**WHAT IS EXPECTED**
Exactly the lines from the first line of the records to the line holding "This screenshot has width=1456, height=818." should be duplicated, and nothing more; pictures stay out.

**THE DATA**
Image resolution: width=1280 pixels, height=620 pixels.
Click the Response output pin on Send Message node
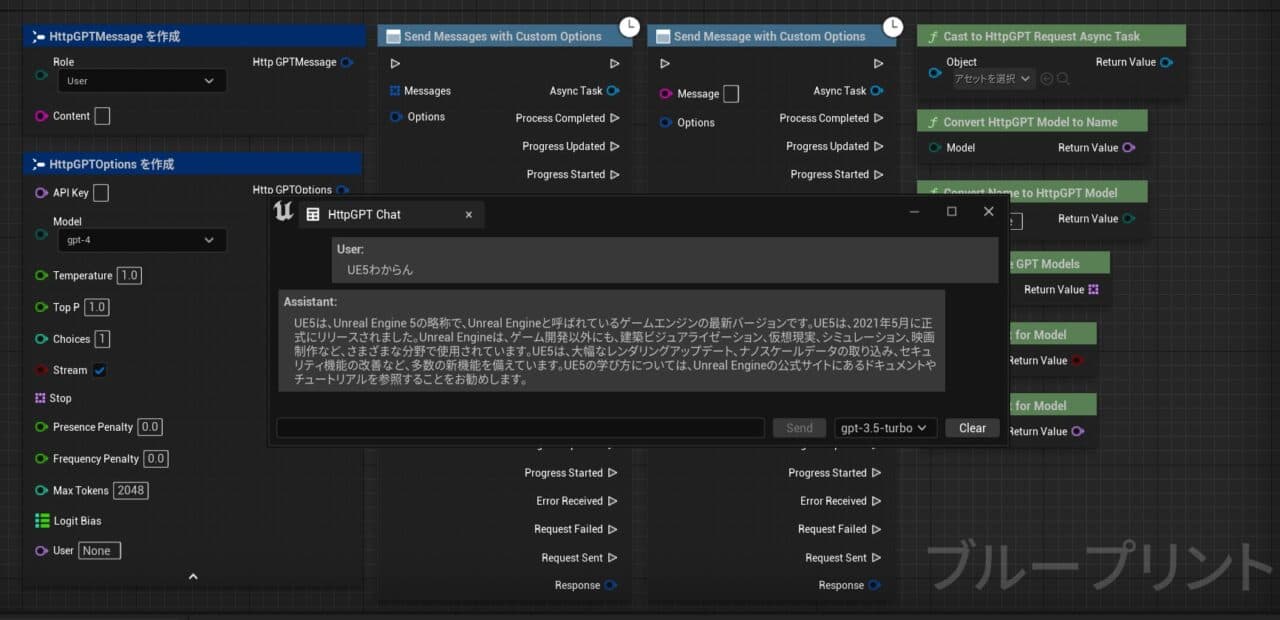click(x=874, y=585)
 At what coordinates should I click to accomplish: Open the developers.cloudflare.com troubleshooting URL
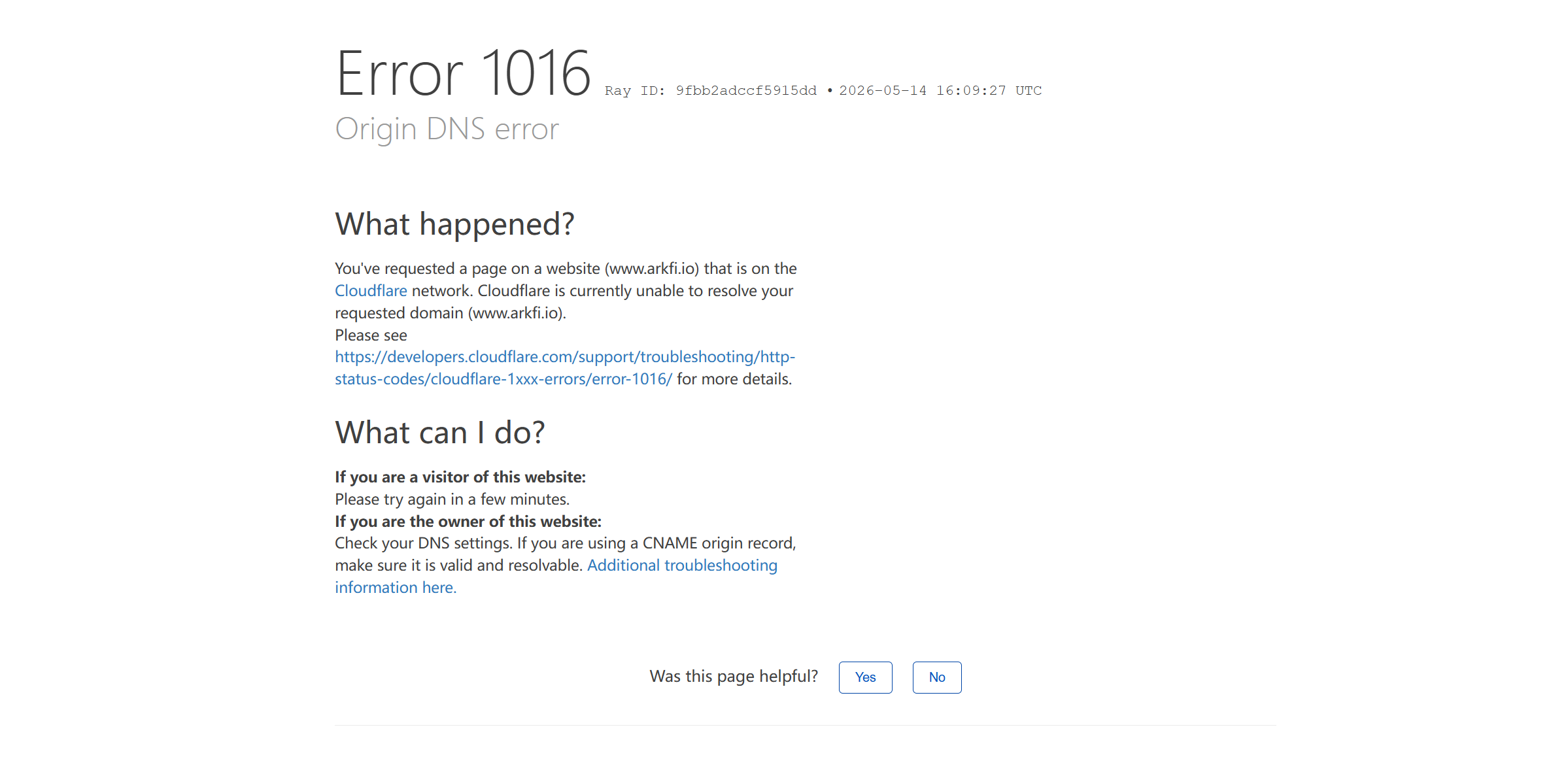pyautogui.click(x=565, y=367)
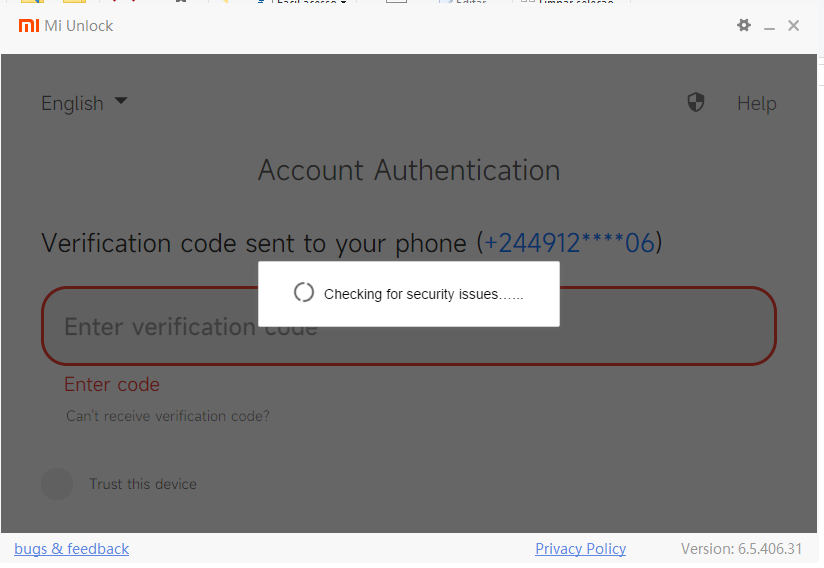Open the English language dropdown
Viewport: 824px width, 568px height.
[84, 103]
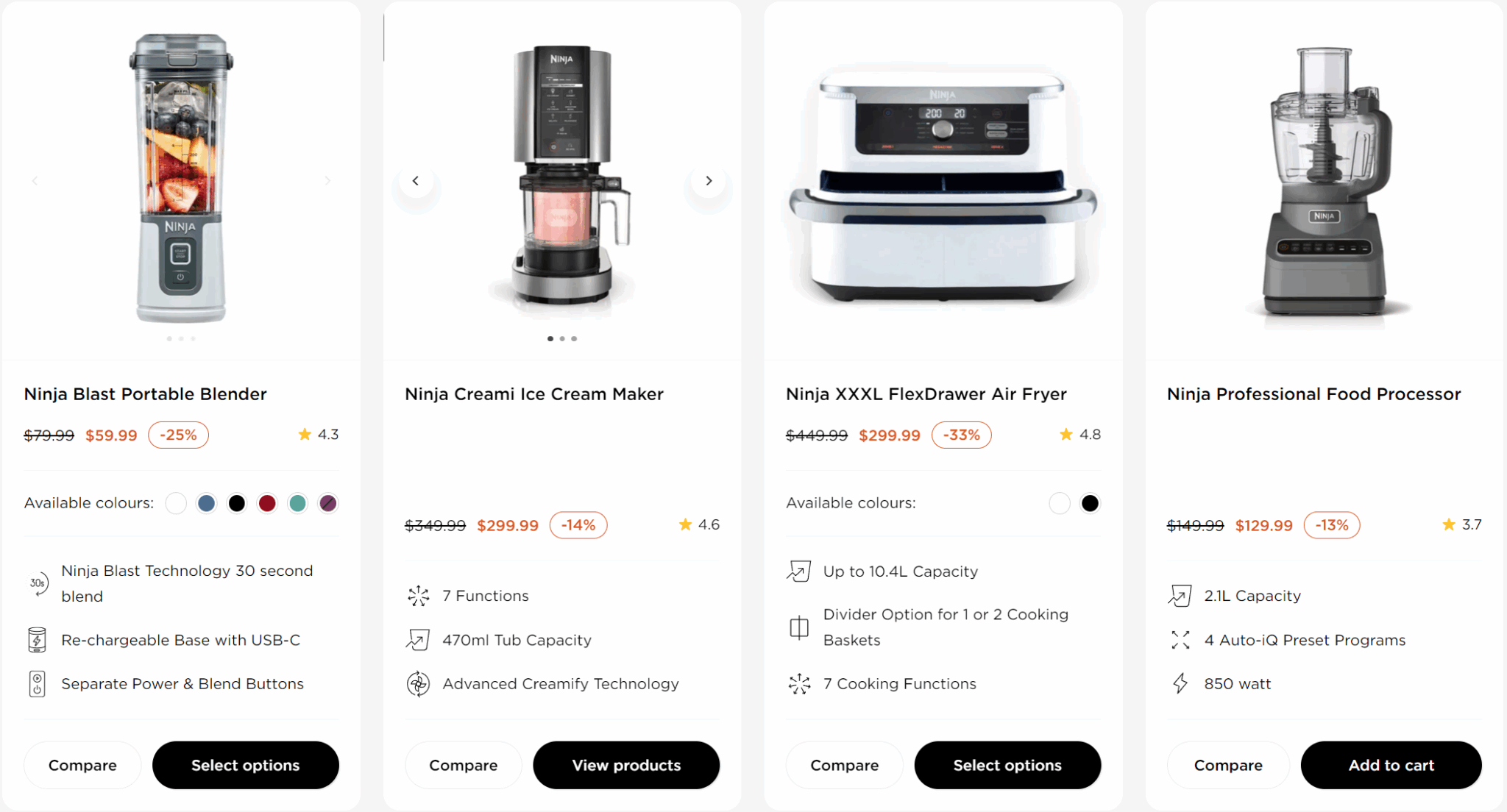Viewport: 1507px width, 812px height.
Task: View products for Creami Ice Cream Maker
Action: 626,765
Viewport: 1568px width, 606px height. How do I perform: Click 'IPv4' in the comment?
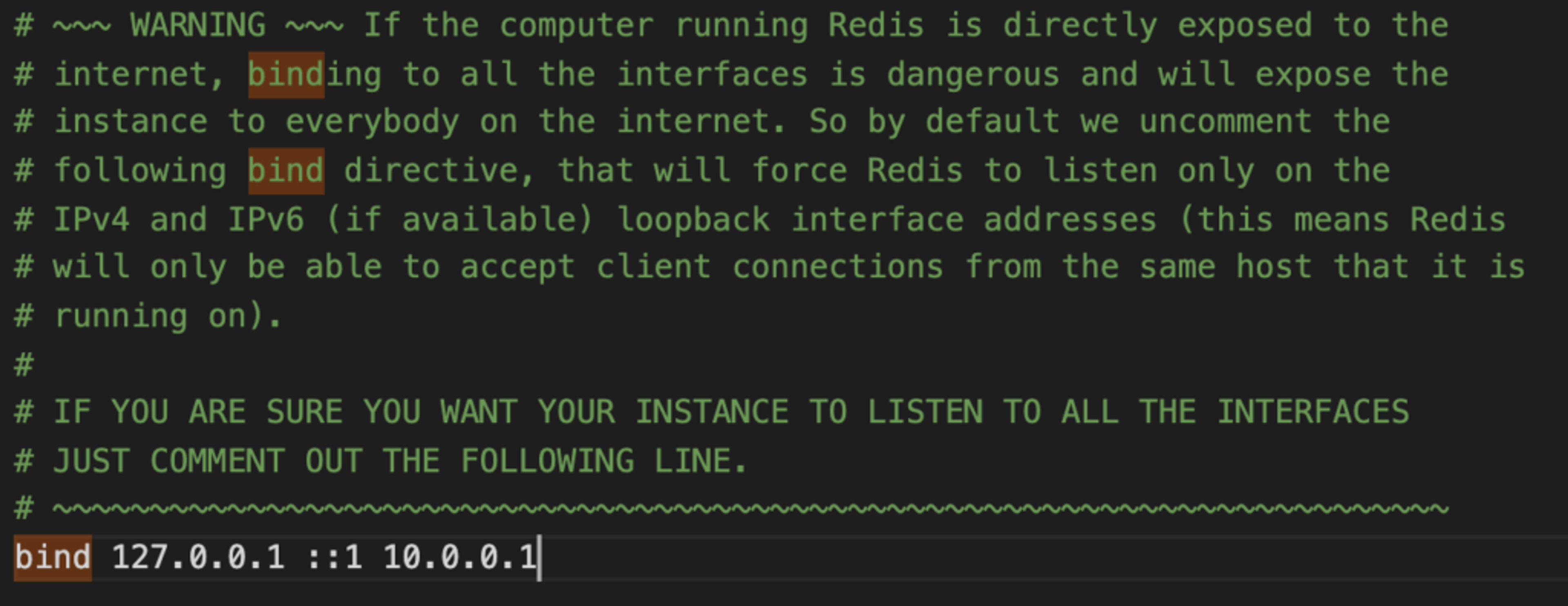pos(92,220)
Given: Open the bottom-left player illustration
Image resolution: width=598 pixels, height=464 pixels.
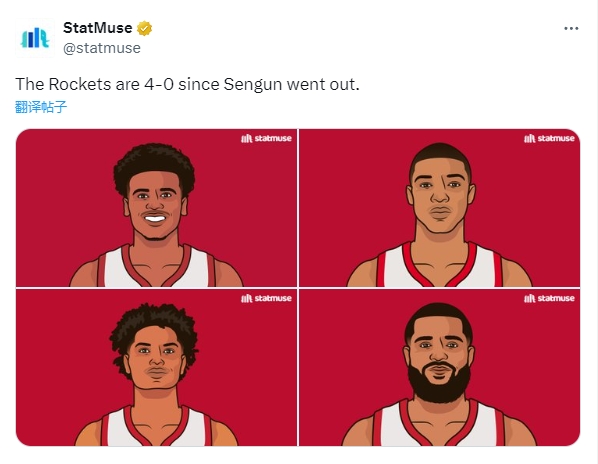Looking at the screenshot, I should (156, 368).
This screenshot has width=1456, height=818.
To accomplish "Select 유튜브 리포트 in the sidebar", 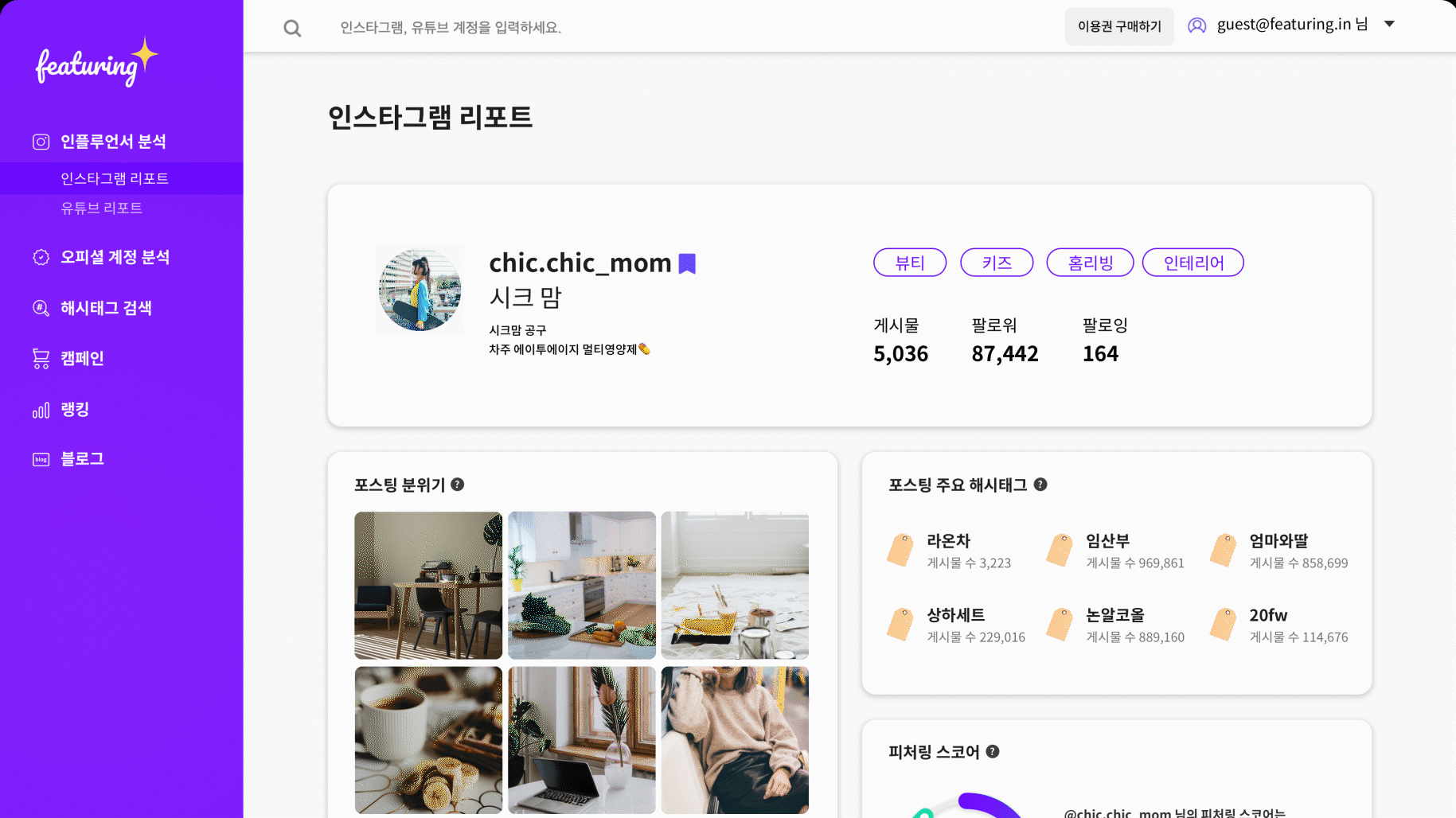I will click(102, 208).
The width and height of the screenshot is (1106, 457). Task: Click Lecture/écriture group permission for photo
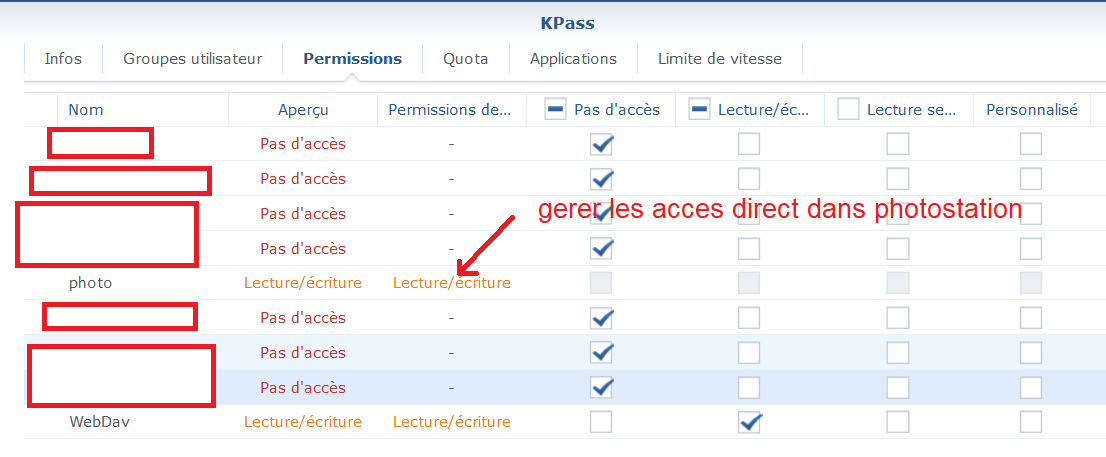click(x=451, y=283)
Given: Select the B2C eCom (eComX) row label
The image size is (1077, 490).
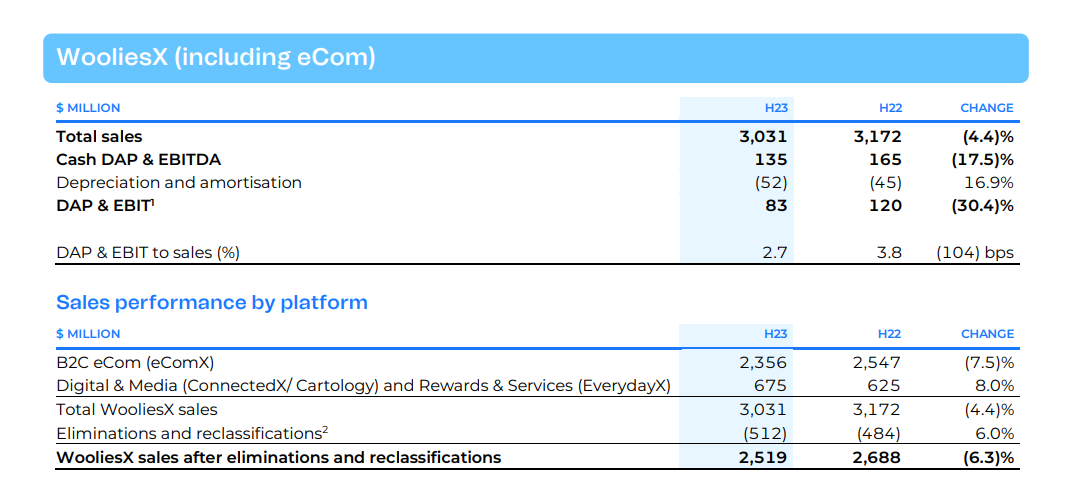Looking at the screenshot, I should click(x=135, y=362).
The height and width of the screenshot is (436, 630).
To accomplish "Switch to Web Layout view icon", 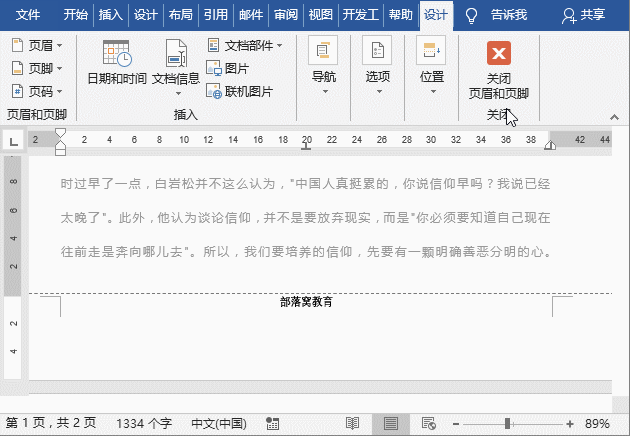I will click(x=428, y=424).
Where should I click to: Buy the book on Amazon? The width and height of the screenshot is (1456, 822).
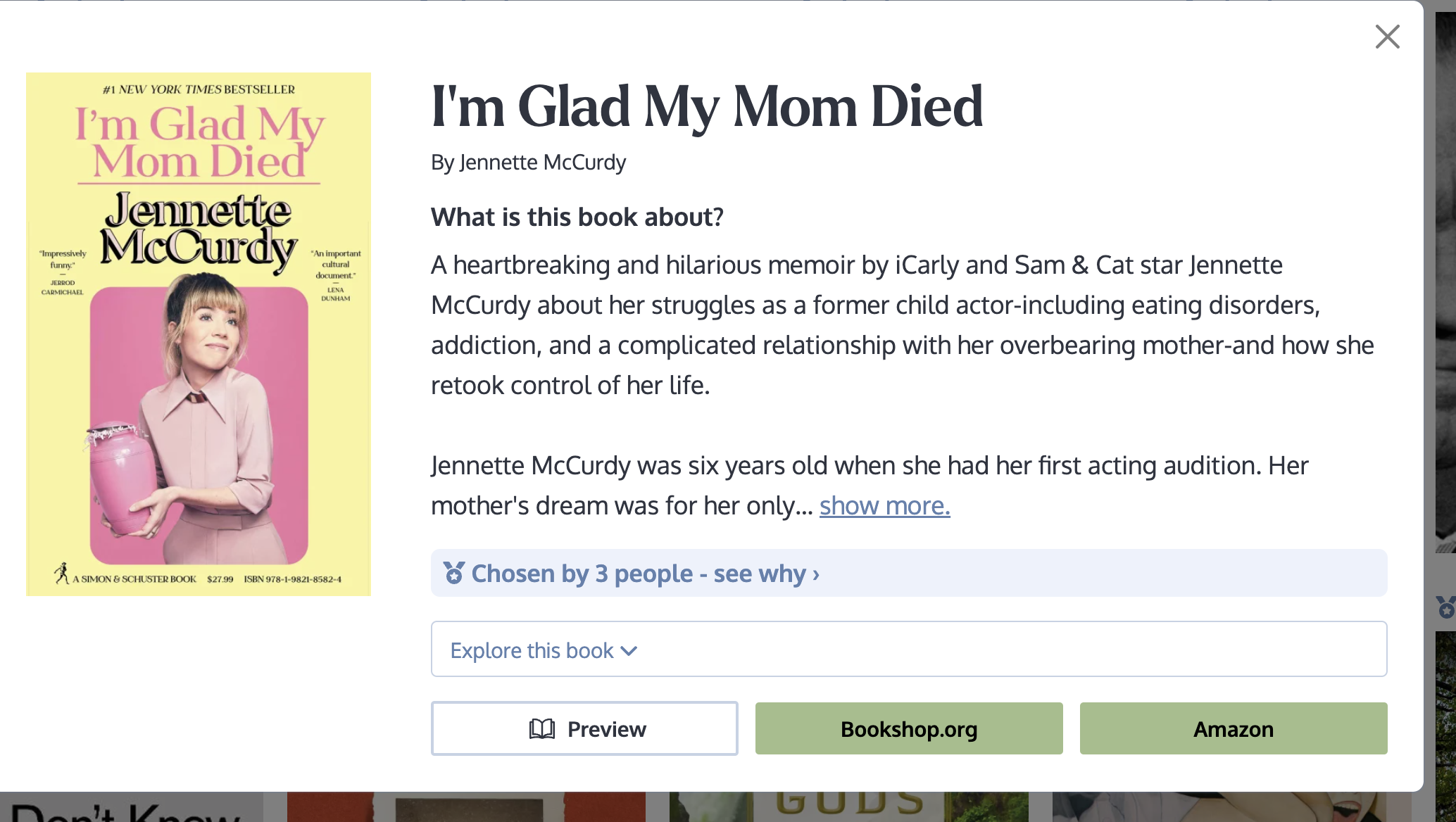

**YOUR RESPONSE**
Image resolution: width=1280 pixels, height=620 pixels.
Click the Response output pin on Send Message node
click(x=874, y=585)
 At what coordinates should I click to accomplish: Open the developers.cloudflare.com troubleshooting URL
pyautogui.click(x=565, y=367)
Open the English language dropdown
Viewport: 824px width, 568px height.
[84, 103]
Viewport: 1507px width, 812px height.
Task: View products for Creami Ice Cream Maker
Action: 626,765
Viewport: 1568px width, 606px height. How do I perform: Click 'IPv4' in the comment?
pos(92,220)
Given: Open the bottom-left player illustration
Image resolution: width=598 pixels, height=464 pixels.
Looking at the screenshot, I should (156, 368).
This screenshot has width=1456, height=818.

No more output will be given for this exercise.